Saturday’s blog post highlighted the risk of a hard landing in China.
This risk is very real, and is centred on the government’s need to achieve a difficult balance between reducing today’s high rate of food price inflation, whilst not collapsing the property market.
House prices are now falling in 60 Chinese cities. An excellent report by the Financial Times highlights the key issues, which are summarised in the chart above. As in the USA during the sub-prime bubble, we may well have reached the point where China’s credit bubble can expand no longer.
The key is the country’s relative poverty. It is only 90th in the world in terms of GDP/capita at just $5184. This is a long way from the USA at $48147 or Germany at $44558. Yet as the FT’s chart above shows:
• Beijing property prices average 17300 Rmb/sq metre ($2700)
• Shanghai property sells at 14300 Rmb/sq metre ($2200)
As a result, the house price to income ratio in China’s Tier 1 cities has reached 14:1. It is 10:1 in Tier 2 cities, and 8:1 even in Tier 3 cities. By comparison, the US ratio at the peak of its housing boom was only 5:1.
The problem is our old friend, unrealistic expectations. As the FT notes:
“It is easy to forget that the market is just over a decade old and, apart from a brief dip in the midst of the 2008 financial crisis when transactions dried up, most Chinese have only seen prices double every couple of years and never seen them fall.”

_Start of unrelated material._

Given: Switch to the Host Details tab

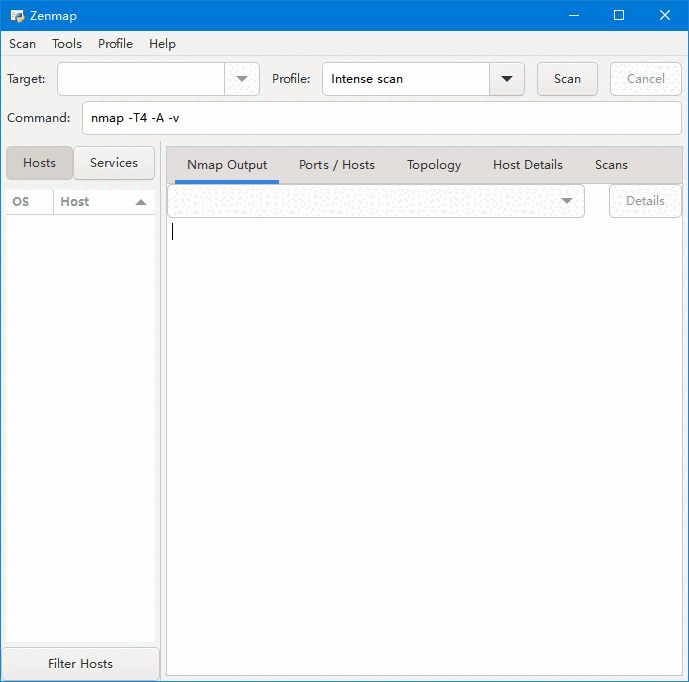Looking at the screenshot, I should coord(528,165).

Before 1998, all urban housing was built and allocated by the state. There was no word even for ‘mortgage’, as there was no such thing as private residential property. Even in rural areas, peasants built their homes on land allocated by the state or the collective.
Another key factor behind the rise in prices has been China’s lack of a proper system of social security. As a result, most women believe owning a home is essential for any man wanting to get married.

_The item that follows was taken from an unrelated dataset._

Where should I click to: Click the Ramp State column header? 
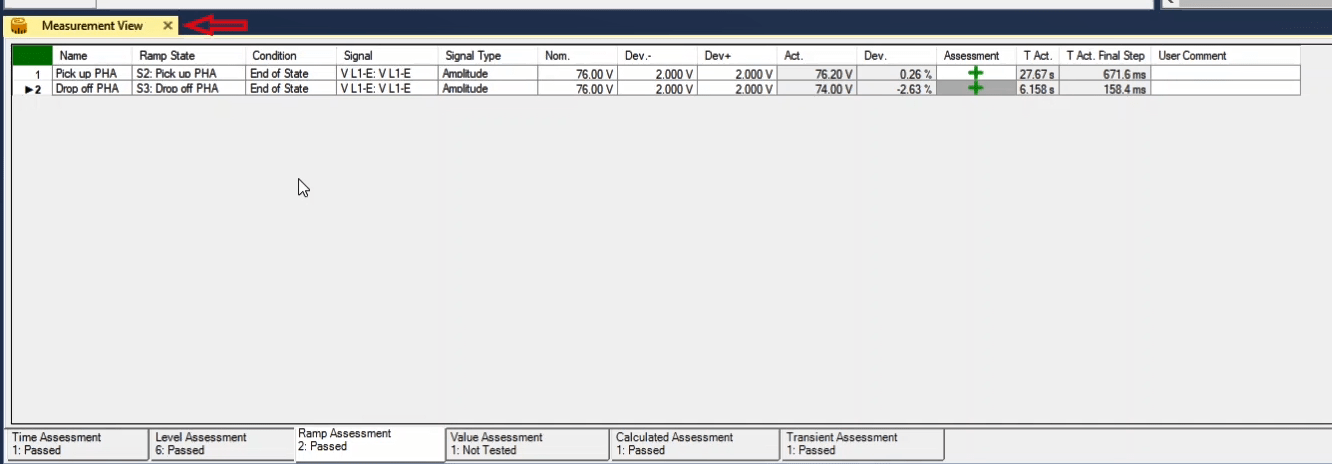click(168, 56)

Young bachelors have thus routinely turned to their extended families for help with raising the finance for a home. And as prices were doubling every 2 years over the past decade, the ‘bank of mum and dad, and grandparents, and cousins’ has always been happy to help.
Equally, the local provinces are dependent on property development for up to 40% of their income, according to the FT. And they quote Prof Yi Xianrong of China’s prestigious Academy of Social Sciences as warning
“Right now the high housing price is not due to limited supply – it is because of endemic speculation. But the government doesn’t combat speculation because high prices keep GDP growth and revenues high.”
Today. however, the government’s main concern is reducing the inflation caused by the credit bubble it unleashed in Q4 2008. It therefore has to reduce bank lending, even if this weakens property markets. Food price inflation is its key concern, and this rose again to 9.1% in December.
96% of China’s population earn less than $20/day according to the Asian Development Bank. So rising food prices inevitably lead to a risk of social unrest. In turn, this now makes it difficult for the government to support the property market.
Effectively, it may therefore be caught between a rock and a hard place.
Inflation and social unrest would increase if it launched another stimulus programme and allowed lending to boom again. But the current lending slowdown risks causing future unrest amongst all those who have bought into the market in the belief that prices would never fall.
The blog sees no easy way through this crisis. It can only repeat its warning of a year ago. We may be about to “discover, too late, we have simply been in the middle of yet another China ‘boom and bust’ scenario”.